[EXCERPTED DATA]
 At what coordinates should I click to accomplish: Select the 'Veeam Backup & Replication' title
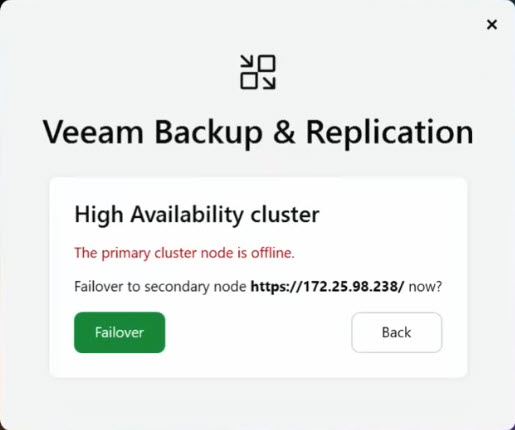(258, 132)
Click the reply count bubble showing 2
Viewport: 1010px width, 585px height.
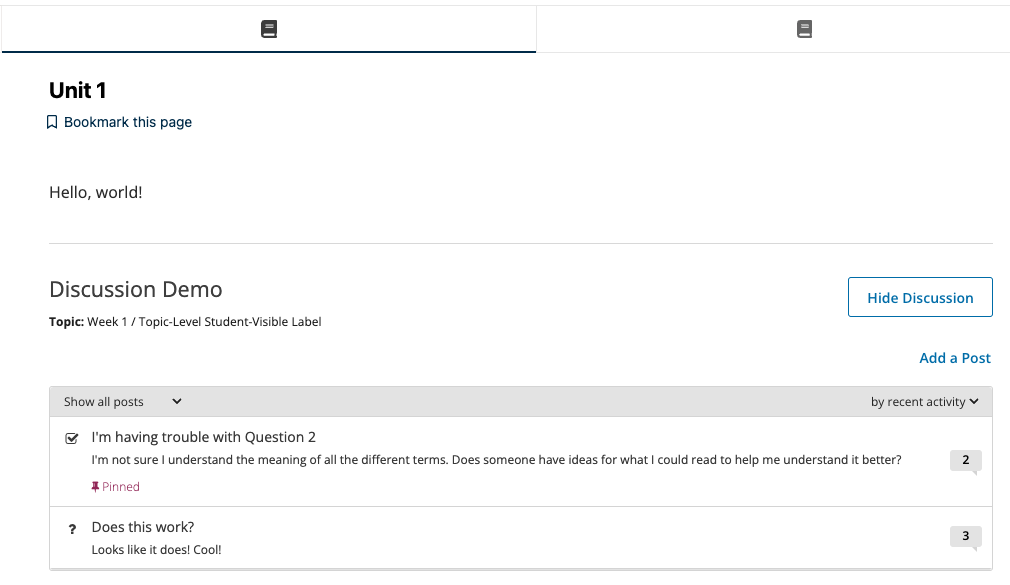965,460
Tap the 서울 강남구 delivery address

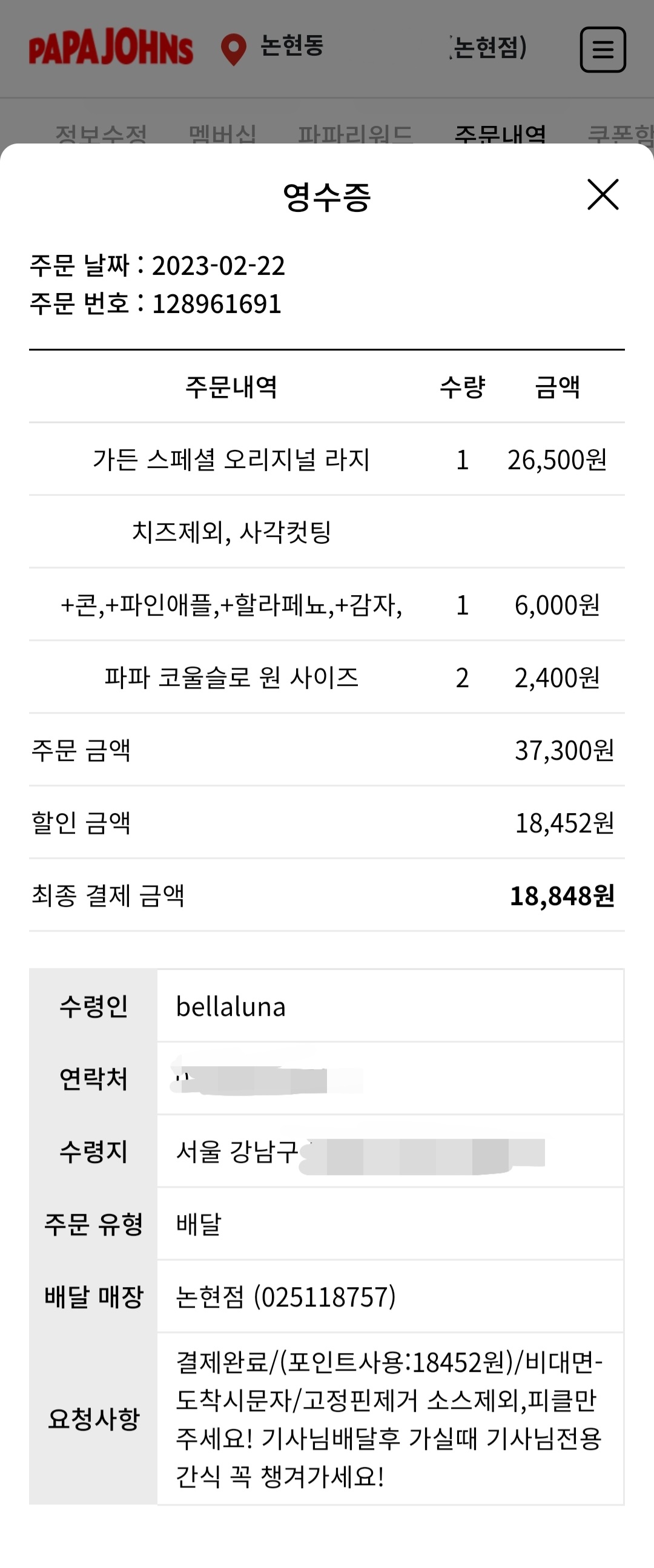tap(237, 1151)
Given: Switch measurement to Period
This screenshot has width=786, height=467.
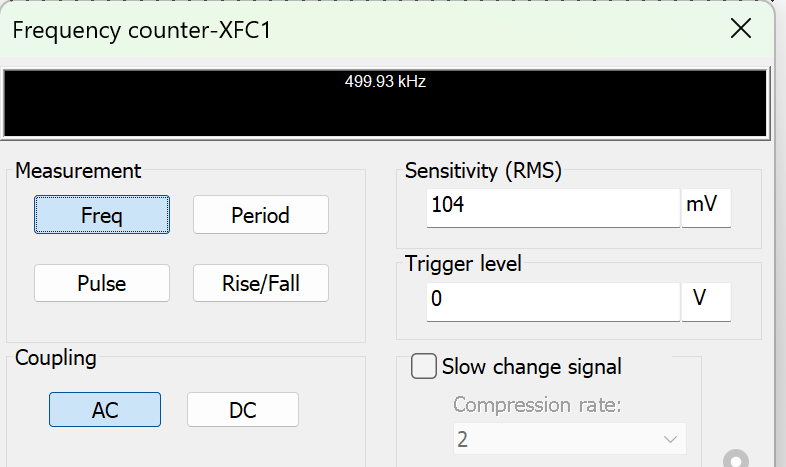Looking at the screenshot, I should (x=260, y=215).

[WHAT YOU ARE ASKED TO DO]
Lines starting at the one with "Click the reply count bubble showing 2" and ending at the last line of the entries above must be restated word for word, with pictures omitted.

[SOLUTION BELOW]
Click the reply count bubble showing 2
Viewport: 1010px width, 585px height.
965,460
Tap the 서울 강남구 delivery address

tap(237, 1151)
Given: Switch measurement to Period
This screenshot has width=786, height=467.
Looking at the screenshot, I should (x=260, y=215).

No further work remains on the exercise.